I then had to make one of the toughest decisions of the tournament— kill Phasma (who had a Mind Extraction on her and had already rolled out) or kill the Sentinel, who hadn’t rolled out yet. Maybe this was an easy decision, but it took me a while to figure out. I decided that Phasma needed to die because she gives the Megablasters an additional die, the Sentinel’s two melee side was not enough to kill Watto, and I needed my opponent to activate the Sentinel so I could Claim the battlefield and take initiative going into the last round. Luckily for me, he did activate the Sentinel but did not hit damage.

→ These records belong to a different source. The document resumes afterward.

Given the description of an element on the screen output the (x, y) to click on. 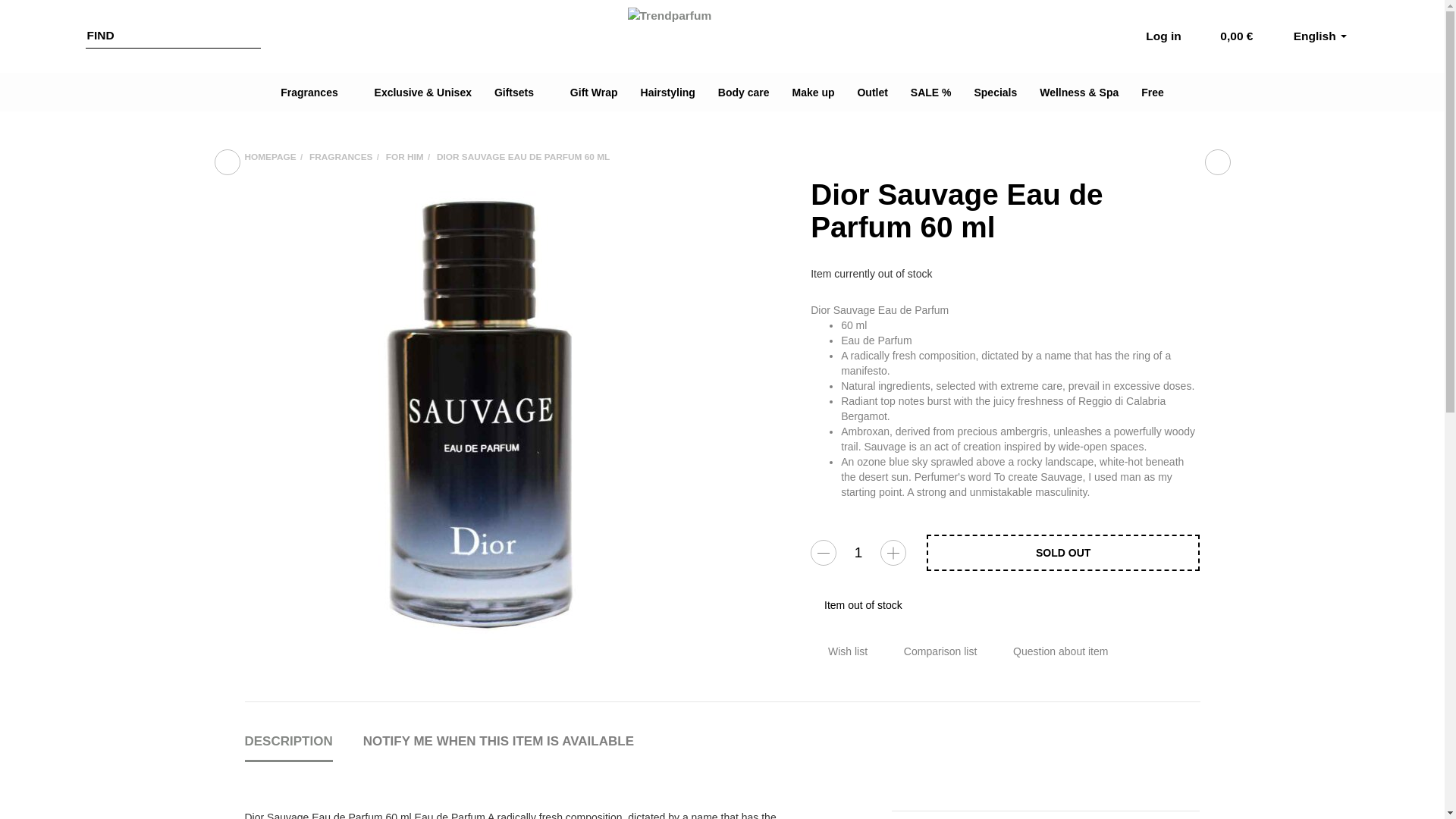
English (1319, 35)
Specials (994, 91)
Giftsets (521, 91)
Log in (1155, 36)
Free (1151, 91)
Gift Wrap (593, 91)
Make up (812, 91)
Trendparfum (721, 36)
Please select a language. (1319, 35)
Outlet (871, 91)
Given the description of an element on the screen output the (x, y) to click on. 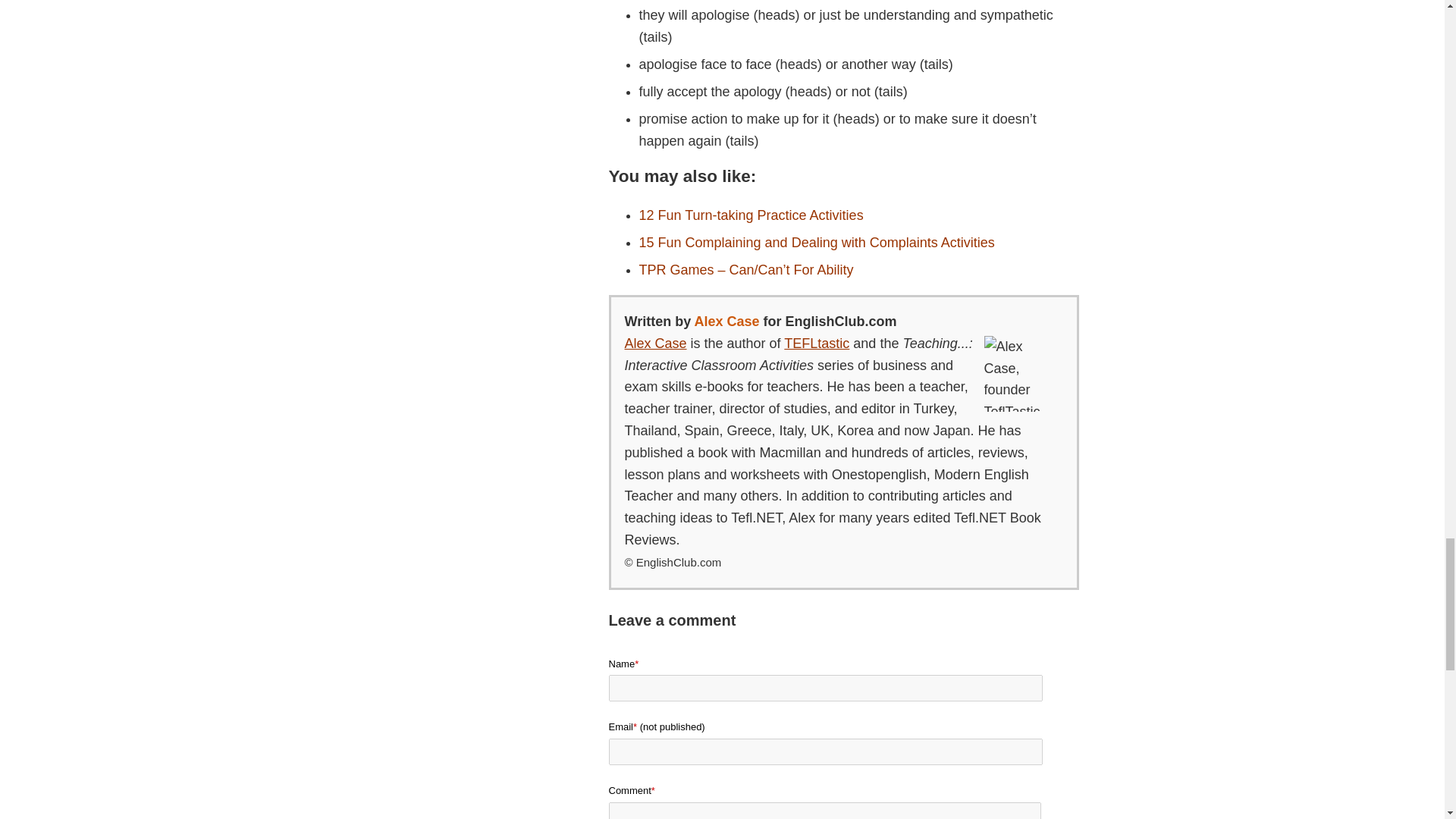
Alex Case (655, 343)
Given the description of an element on the screen output the (x, y) to click on. 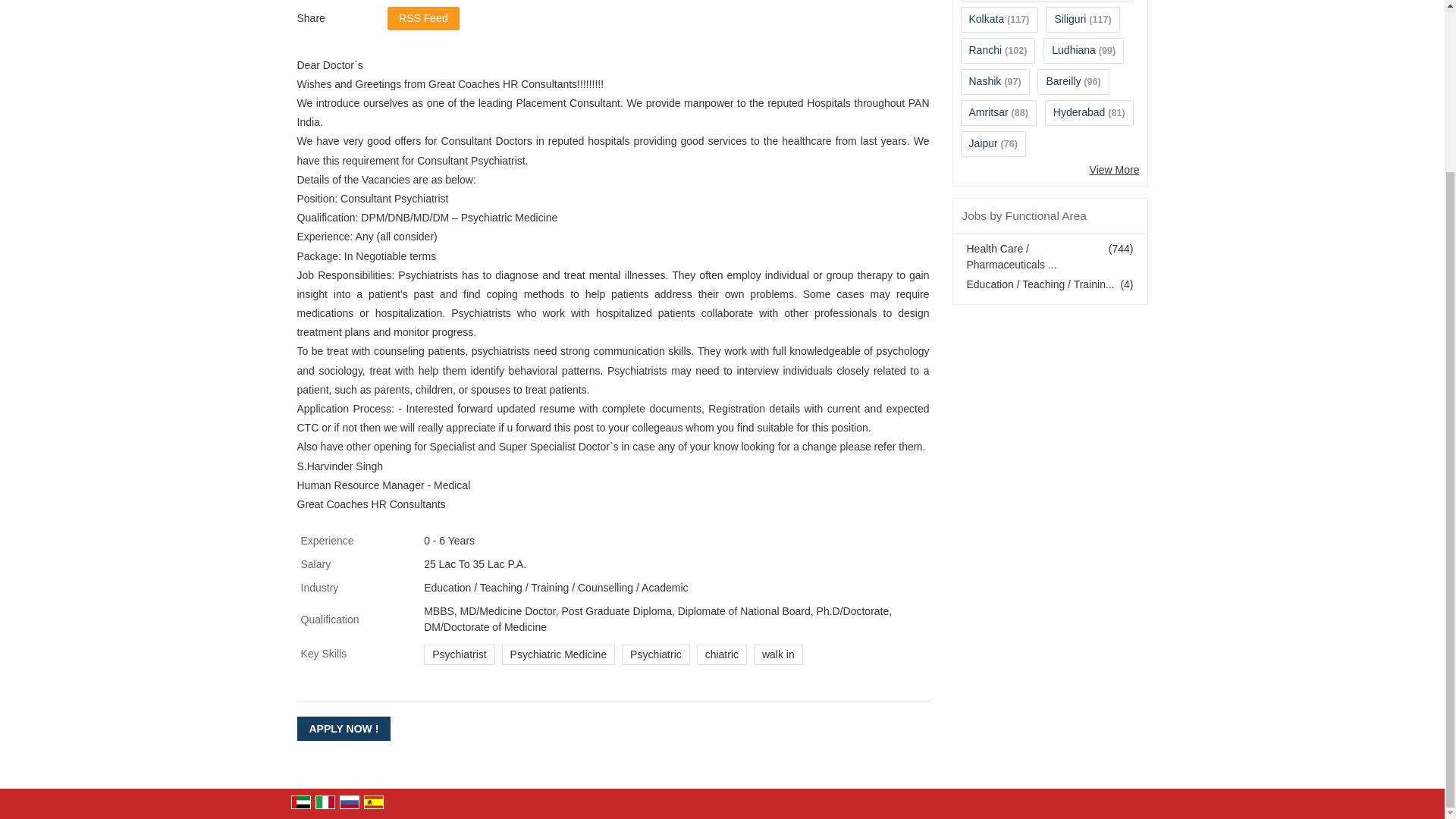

At the start of the final round, we both needed three damage to win the game. Activating an Entourage wasn’t too bad of an option, as it has a two in six chance of landing on three indirect damage or a special. However, a Fist is always better. I drew one into my hand that round, and as I had six resources, I was able to play it and roll it in. It hit shields, and though I was looking for any of its four damage sides, the shields side was also good. Those along with a Forsaken and a Riot Shield bought me enough time to roll the Fist again (hitting damage). My opponent had no mitigation, and the game was over.

Final Thoughts

The tournament was a lot of fun. Using the Best Coast Pairing app for pairings and results reporting was great because we avoided having to scrabble around with pieces of paper. Most importantly, it allowed us to keep a record of our opponents and their decks. While browsing through the ‘Placings’ I noticed something pretty cool—four of the six opponents I faced went 5-1 (Steven, Matt, Jonathon, and James). No wonder all my games were such close, intense matches. Thank you to everyone for the games, and thank you to Nick for being a great judge at the event!